Inasmuch as she is a political activist, former Labor and Independence MK Einat Wilf is not vying for a seat in the next Knesset. She is not even sure about which party - if any - will get her vote.

Speaking last Thursday night at the Sharon Hotel in Herzliya Pituah to members of the Israel Britain and the Commonwealth Association, Wilf said that at the present time, with the proliferation of political parties and the lack of clarity in their platforms, she feels politically homeless.

The absence of a political home was not the key topic of her talk. What she really wanted to get across was the inherent danger in the current non-violent conflict being waged by the Palestinians against Israel. 

When they saw that armed conflict and terrorism didn’t work, said Wilf, they resorted to the war of words - a war that, so far, Israel is losing.


When she had served in the Knesset, she said, she had raised this matter at the Foreign Affairs and Defense Committee, where she received a symbolic, benign pat on the head. She was indulged to the extent that she was permitted to present her thesis, but no one really took her warning seriously.

The more she travels abroad on speaking engagements in different countries, the more she realizes how successful the Palestinians have been in their campaign.

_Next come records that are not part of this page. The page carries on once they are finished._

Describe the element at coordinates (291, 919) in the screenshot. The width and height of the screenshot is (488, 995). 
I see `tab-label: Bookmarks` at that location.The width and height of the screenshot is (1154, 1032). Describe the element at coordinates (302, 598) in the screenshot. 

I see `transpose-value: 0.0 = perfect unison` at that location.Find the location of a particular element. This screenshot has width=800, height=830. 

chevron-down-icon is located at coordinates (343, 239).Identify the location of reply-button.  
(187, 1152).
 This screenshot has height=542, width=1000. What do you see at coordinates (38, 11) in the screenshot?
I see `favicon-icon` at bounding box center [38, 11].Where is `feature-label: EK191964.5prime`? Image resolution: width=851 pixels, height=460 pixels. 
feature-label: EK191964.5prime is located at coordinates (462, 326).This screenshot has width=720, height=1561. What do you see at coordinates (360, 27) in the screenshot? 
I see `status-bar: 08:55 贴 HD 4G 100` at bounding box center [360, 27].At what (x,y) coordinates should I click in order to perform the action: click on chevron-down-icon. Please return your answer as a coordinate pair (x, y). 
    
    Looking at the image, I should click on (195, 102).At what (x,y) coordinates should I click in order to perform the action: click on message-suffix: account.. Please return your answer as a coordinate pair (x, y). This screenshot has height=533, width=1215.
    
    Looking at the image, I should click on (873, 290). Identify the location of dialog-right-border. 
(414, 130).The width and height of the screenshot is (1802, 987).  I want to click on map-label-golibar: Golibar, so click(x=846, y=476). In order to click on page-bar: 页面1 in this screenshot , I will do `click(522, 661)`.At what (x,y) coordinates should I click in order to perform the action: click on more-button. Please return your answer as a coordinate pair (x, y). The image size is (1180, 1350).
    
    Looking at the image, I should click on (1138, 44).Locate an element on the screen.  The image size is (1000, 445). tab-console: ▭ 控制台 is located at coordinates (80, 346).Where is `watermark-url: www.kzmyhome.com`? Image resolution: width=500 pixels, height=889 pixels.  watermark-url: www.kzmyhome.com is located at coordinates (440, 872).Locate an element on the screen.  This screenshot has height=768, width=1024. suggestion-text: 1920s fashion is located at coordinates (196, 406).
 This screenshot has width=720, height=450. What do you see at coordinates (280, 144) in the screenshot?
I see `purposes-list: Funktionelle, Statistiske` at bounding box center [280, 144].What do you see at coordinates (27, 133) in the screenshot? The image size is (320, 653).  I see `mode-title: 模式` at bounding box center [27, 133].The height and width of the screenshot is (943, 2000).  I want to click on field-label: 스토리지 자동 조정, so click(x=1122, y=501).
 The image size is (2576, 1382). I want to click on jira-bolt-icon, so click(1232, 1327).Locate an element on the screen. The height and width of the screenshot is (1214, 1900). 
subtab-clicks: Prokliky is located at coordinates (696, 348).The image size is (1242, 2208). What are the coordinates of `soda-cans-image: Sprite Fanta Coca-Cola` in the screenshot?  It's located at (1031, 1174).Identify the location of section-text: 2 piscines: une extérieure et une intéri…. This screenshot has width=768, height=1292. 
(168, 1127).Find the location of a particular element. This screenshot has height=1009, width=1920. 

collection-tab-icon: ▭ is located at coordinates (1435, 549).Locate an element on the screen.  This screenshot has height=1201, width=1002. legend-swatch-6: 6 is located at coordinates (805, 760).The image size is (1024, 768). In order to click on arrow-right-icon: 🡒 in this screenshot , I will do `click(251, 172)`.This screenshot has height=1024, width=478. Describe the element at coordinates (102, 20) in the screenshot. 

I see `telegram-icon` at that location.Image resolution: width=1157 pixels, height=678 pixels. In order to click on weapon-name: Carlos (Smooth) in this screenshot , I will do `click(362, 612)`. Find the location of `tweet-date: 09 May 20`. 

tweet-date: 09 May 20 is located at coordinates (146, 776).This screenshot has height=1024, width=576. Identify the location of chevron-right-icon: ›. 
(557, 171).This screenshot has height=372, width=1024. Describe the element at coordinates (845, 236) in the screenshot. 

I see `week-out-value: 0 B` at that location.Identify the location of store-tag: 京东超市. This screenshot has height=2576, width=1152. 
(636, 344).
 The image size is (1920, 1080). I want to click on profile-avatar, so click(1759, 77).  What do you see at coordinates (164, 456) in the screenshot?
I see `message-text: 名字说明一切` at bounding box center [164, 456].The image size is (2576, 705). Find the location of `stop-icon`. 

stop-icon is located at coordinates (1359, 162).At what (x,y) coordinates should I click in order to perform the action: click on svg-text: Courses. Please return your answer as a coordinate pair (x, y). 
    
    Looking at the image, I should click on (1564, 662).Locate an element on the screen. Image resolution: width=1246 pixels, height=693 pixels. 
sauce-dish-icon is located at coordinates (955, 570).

She cited an example of a debate with a Palestinian spokesperson in London. He had come up with the expression that Israel was committing cultural genocide. There is no such thing and it doesn’t mean anything, said Wilf, but it was a way of linking Israel with genocide and putting that concept into people’s minds. The same thing happens when Palestinians and their supporters talk about settlements, occupation, colonialism and apartheid.

“This is all part of the Palestinian strategy of planting words, images, ideas and arguments into people’s minds,” said Wilf.

“The world’s greatest atrocities were preceded by preparing people’s minds that what they were about to commit was not an atrocity but something they were doing for a noble cause,” said Wilf, noting that most people don’t think of themselves as evil.

But what is happening with the use of specific words she said is “a strategic threat.  It’s a real danger.”

Outlining the methodology, Wilf said that it starts with placard strategy equating Zionism and Israel with racism, imperialism, apartheid and ethnic cleansing. 

“You know what it says even though you don’t believe it.”

Eventually she continued, many people, even Israel’s best friends, start to think that where there’s smoke there’s fire.


In her travels she has found that people who are genuinely interested in peace in the Middle East, including Jews who are not anti-Israel but are against Israel’s policies, fall victim to this strategy and utilize it.  But the Palestinians and other Arabs who are utilizing it have a different purpose. 

They want to get rid of the State of Israel and they don’t want any Jews living in the land which is currently Israeli territory, said Wilf, “but no-one believes it.”

Wilf underscored the misconception in the popular belief that if Israel would only get rid the settlements and allow Palestinian refugees to return there would be peace.

“It’s not what we do but who we are,” she said.  “They hate us.”


Nonetheless, there are large numbers of Israelis who are willing to make peace and share the land, but every time that the Palestinians have had an opportunity to create their own state, they have found a reason not to, she said.

Moving on to unilateral recognition of Palestinian statehood, Wilf pointed out that there is a lacuna in resolutions to this effect. If she was writing the resolution she would add the codicil that once a Palestinian state is recognized, it means the end of the Palestinian refugee situation, because people who have a state are not refugees.

Wilf regretted that in the war of words Israel has not yet been able to emulate the victories achieved in armed conflict.